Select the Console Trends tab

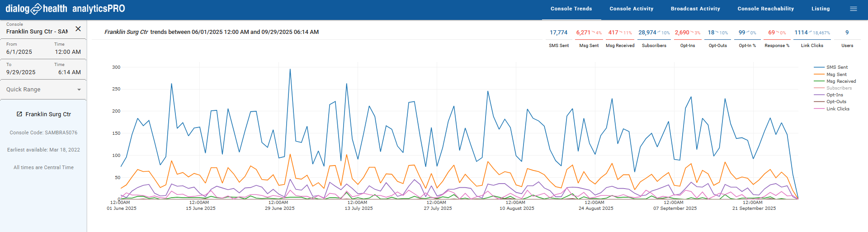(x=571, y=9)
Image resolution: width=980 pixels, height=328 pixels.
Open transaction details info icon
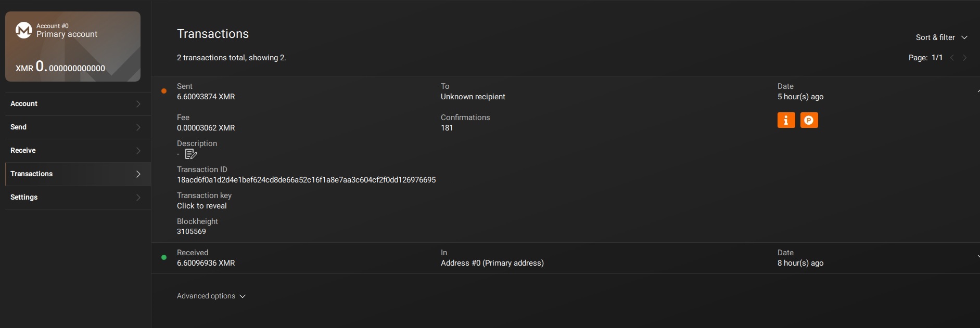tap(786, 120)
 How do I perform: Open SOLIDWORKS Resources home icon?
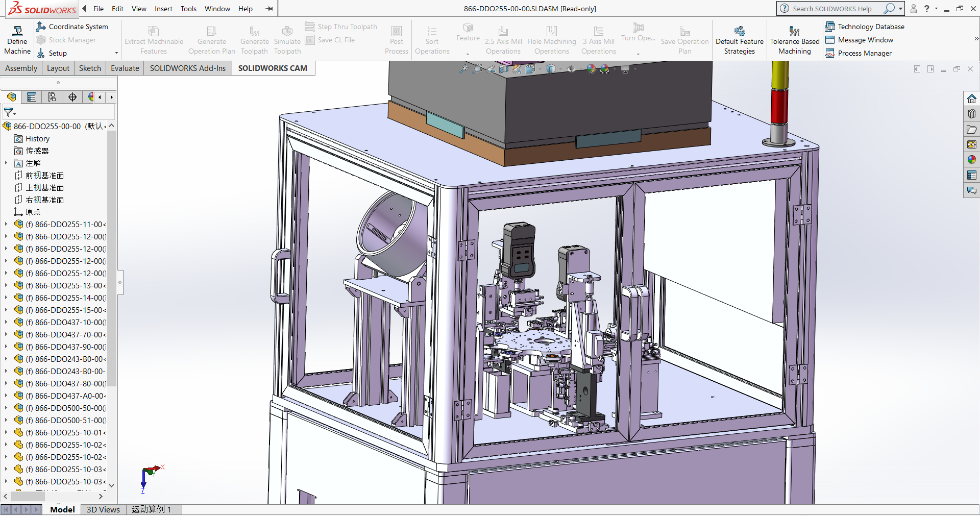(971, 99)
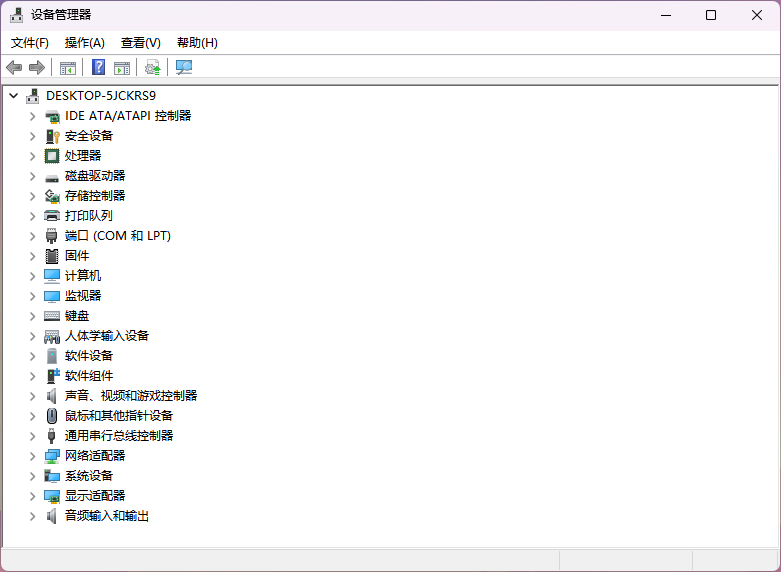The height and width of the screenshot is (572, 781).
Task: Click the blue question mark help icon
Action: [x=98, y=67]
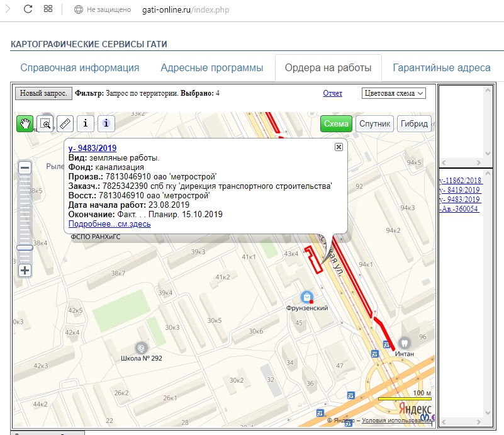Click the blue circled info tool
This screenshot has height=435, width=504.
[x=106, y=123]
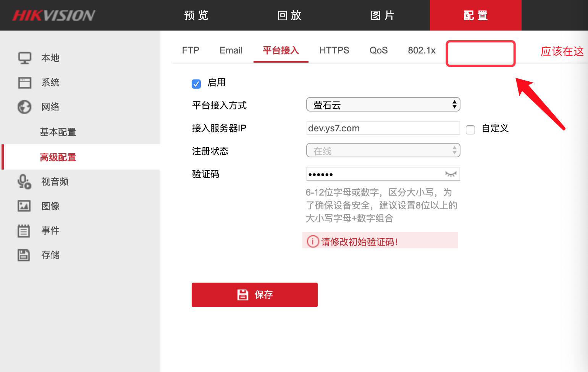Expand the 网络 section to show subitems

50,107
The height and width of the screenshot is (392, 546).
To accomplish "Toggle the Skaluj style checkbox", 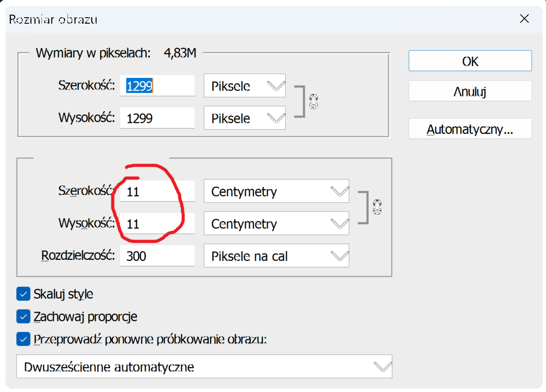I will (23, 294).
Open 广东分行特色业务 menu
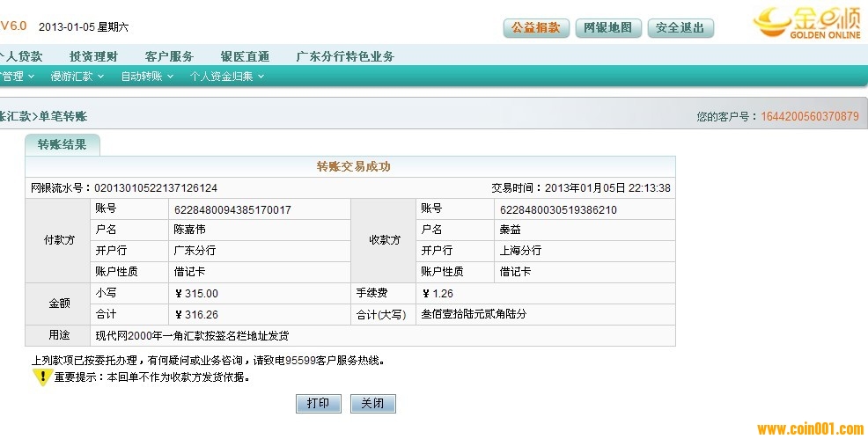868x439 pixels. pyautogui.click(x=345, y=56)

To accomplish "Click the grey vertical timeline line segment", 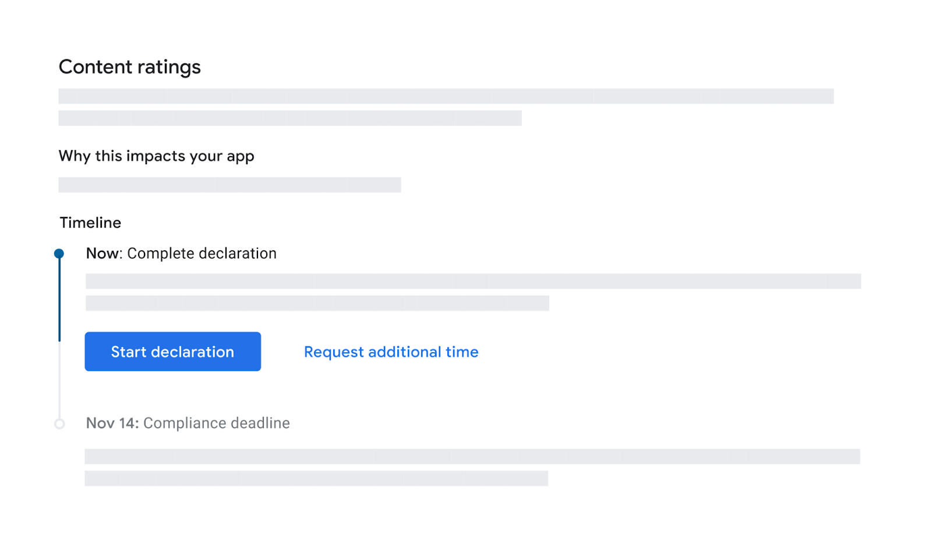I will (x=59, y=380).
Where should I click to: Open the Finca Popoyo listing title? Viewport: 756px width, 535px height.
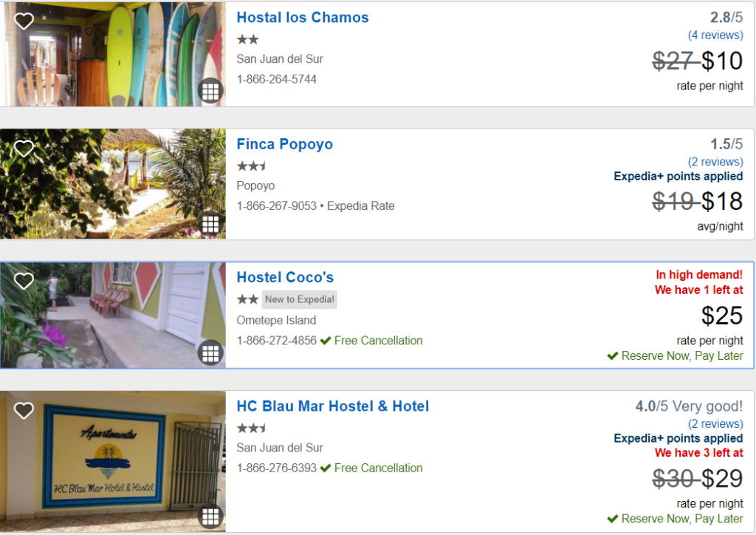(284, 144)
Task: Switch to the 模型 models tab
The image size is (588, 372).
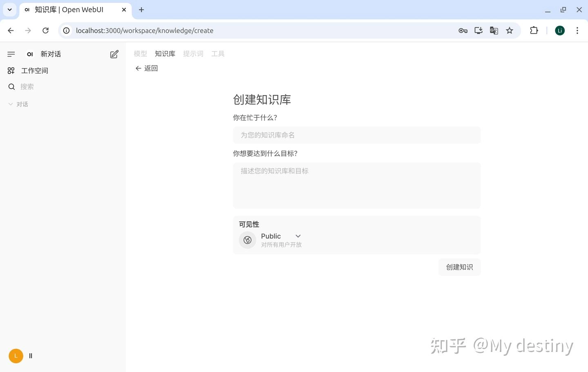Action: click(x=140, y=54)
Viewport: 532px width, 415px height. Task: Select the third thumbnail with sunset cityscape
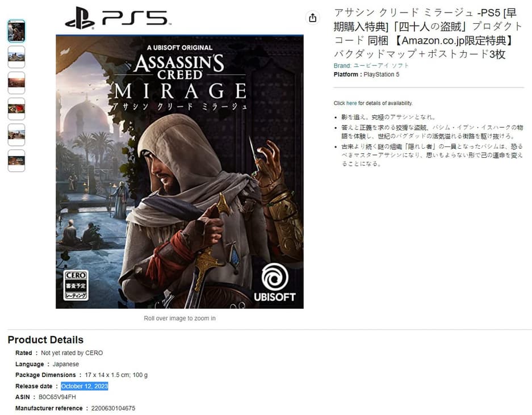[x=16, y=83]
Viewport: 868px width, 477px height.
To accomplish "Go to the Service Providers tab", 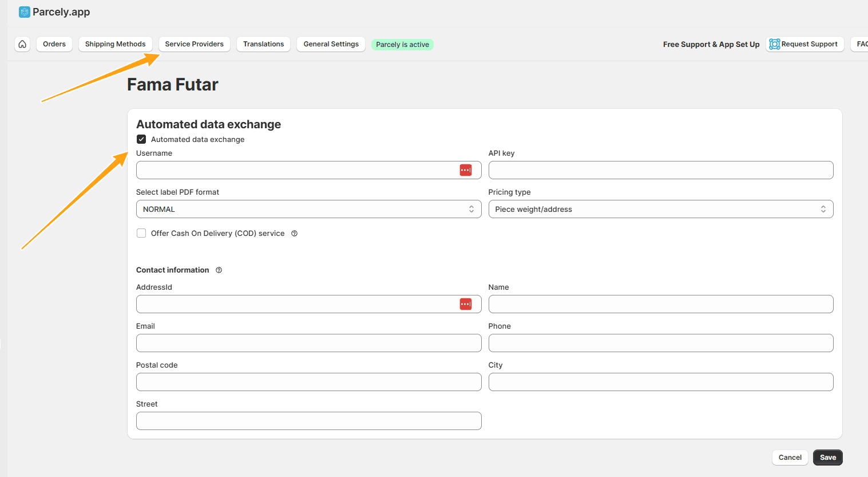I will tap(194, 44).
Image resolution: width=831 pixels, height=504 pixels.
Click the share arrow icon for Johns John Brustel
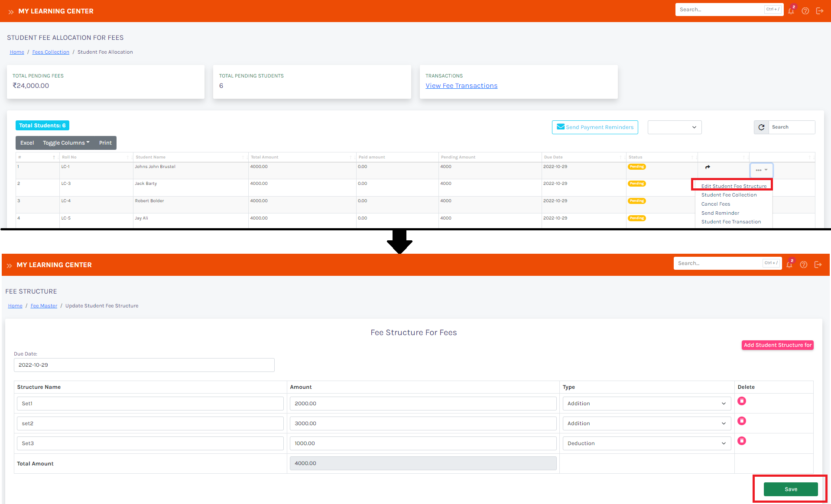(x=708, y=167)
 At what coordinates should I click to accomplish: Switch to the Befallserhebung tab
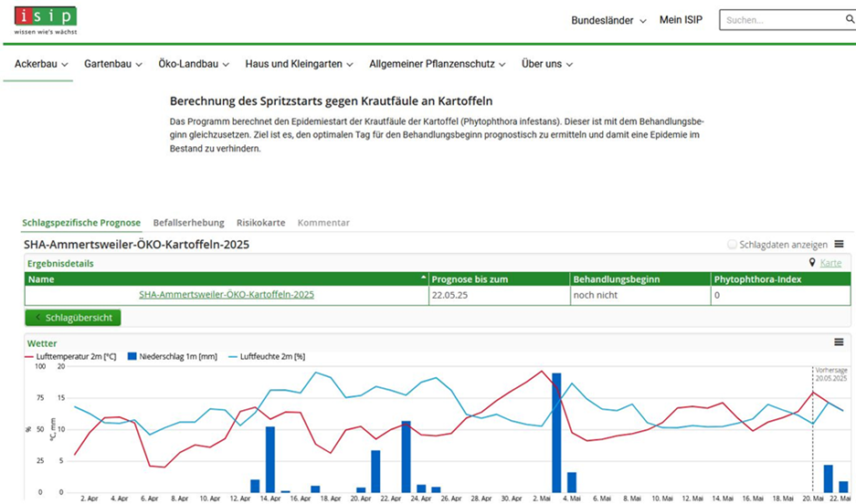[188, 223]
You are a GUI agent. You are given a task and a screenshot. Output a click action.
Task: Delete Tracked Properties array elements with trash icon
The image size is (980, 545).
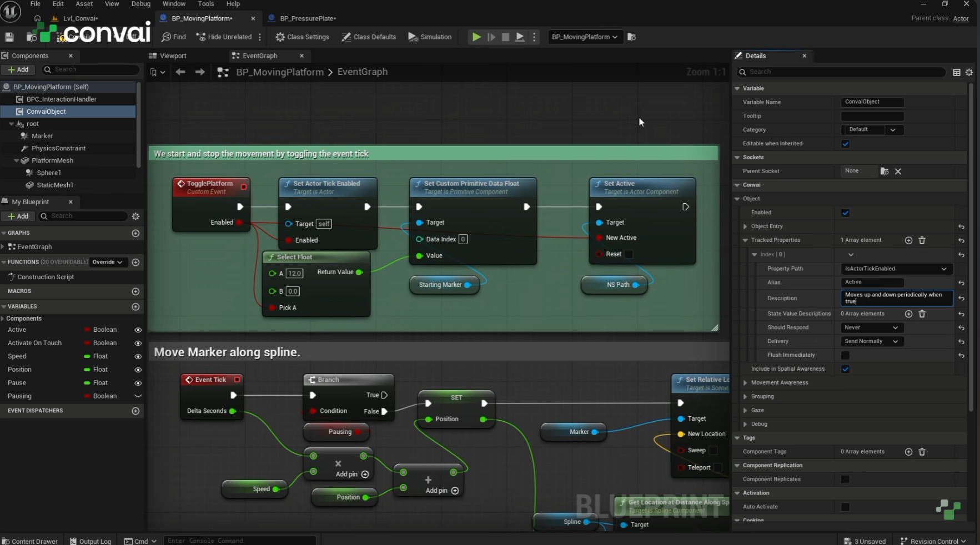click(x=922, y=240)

========================

Match on "resolution" and report each line of the data above that has it.

Image resolution: width=980 pixels, height=328 pixels.
Image resolution: width=831 pixels, height=504 pixels.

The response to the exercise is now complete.